埴谷雄高の小説などを読むと、何か似たような印象...ドストエフスキーの影響を受けつつもドストエフスキーの基盤であるキリスト教理解を形而上学の名の下に隠蔽することで昇華させてしまったかの印象を受ける。ただ、それでもまだ思索や品位というものがそこには感じられる。かたや永井の著述では、例えばキリスト教に関しては「無視・無関心」を装いつつ皮相な皮肉で論を全てするだけでしかない。また永井は宗教一般を現実の倫理観、価値観に対して実効的かどうかという観点で評価を行う立場に身を置く。そしてニーチェのキリスト教評価に準じて、キリスト教を「ルサンチマンによる貴族的価値観の転倒の試み」として悪しきなにかとして排除する。従って、永井においてはドストエフスキーもルサンチマン・パターンにはまったつまらない小説家に貶められる。永井の私的なニーチェ理解、すなわち転倒されてはならない価値観とは運命愛が根幹であり、一回生の繰り返し(永劫回帰)をも受け入れる精神=力を尊ぶ何かである。この運命愛は独我論的世界観と密接につながっている。こうした私的な感覚では、宗教は不用であろう。従って、宗教は阿片であるというマルクスの言葉が真顔で引用されても不思議はない。また、新宗教であれば擁護し得るという立場から現実世界での価値観生成に寄与しない旧宗教は無用であるとさえも指摘する。永井の倫理学とはこのように現実世界での善悪を定義するような実学の域を出ない。この倫理学観は、うまくいっても現代的日本人の無宗教的常識を補完する論理にしかならないだろう。この意味で、永井は自覚的かどうか定かでないが「日本人の常識」から自由ではない。そういう哲学もまた可能であろうと言うことに過ぎない。でもこれでは、キルケゴールやドストエフスキーが展開したような論理、すなわち社会制度としての宗教と「信の思想」としての宗教とを峻別して「信」による自己の回復という図からも無縁である。少なくとも永井が僅かに垣間みせる彼の宗教観にはこのような考えが欠落しているしそれを読み取るのは困難である。

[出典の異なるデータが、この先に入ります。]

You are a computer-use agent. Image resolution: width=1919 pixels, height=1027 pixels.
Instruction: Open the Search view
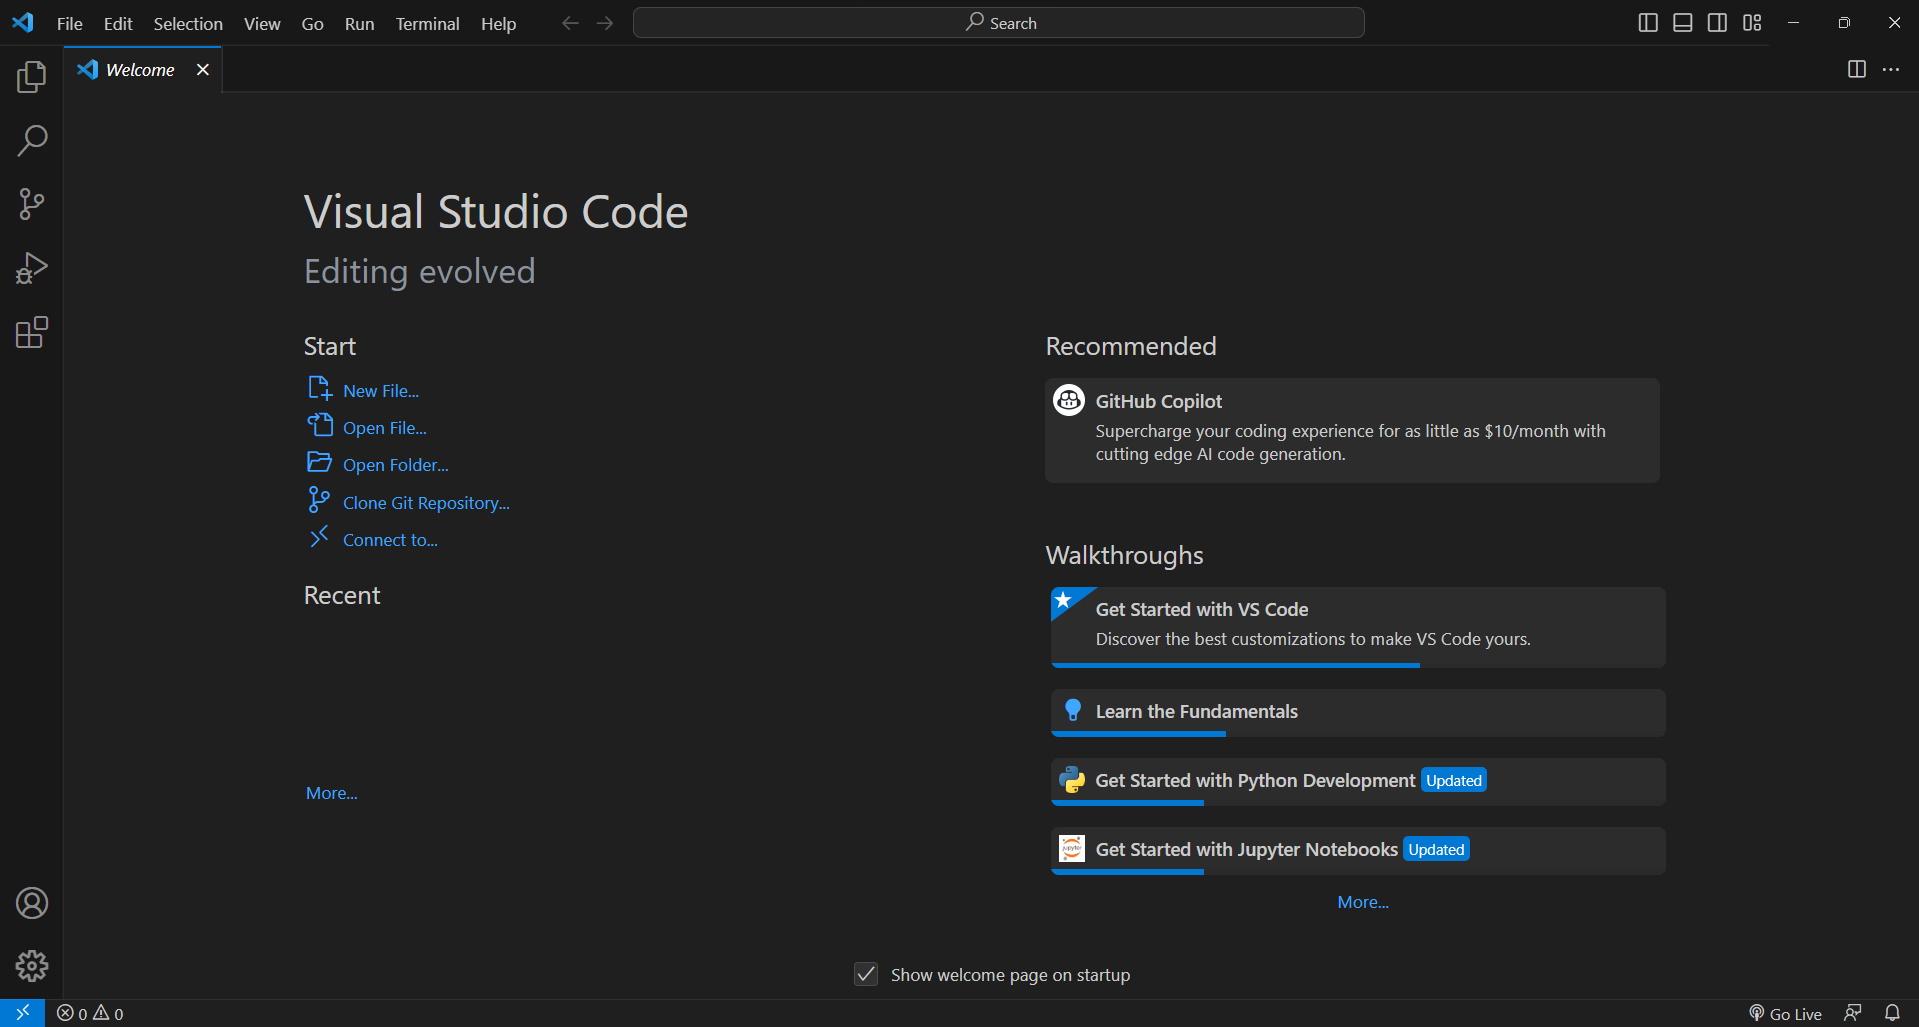31,140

哲学者、永井均に我々が望むことは私小説としての哲学ではなく、より精緻広範な視点による哲学である。しかし、残念なことに決して少なくない著述を読み通して感じたことは議論が私小説の域を出ていないと思える。こと宗教に限って言えば批判的な言説はあまた多いにもかかわらず、無宗教な立場ならそのように明言すればよい。けれども、あえて既存宗教を批判するならより仔細にわたり研究を行った後に批判すべきであろう。キリスト教を「ルサンチマンによる貴族的価値観の転倒の試み」とだけで一蹴するのは勝手だが、安物の街宣アジテータではなく学者なのだから、それ相応の理解への読み込みをまず行うべきだろう。ウィトゲンシュタインが「繰り返し読んだ」と告白している「カラマーゾフ」さえ読んだ痕跡はみられない。例えば大審問官のエピソードは、ある意味でニーチェ以上にニーチェ的であるにも関わらず。である。この宗教理解の観点からすれば、ニーチェに関する十八番の議論にさえクエスチョンは多い。読者としてはイライラがつのるばかりである。それが彼の狙いだとしても、このイライラのレベル低過ぎ。というのが問題。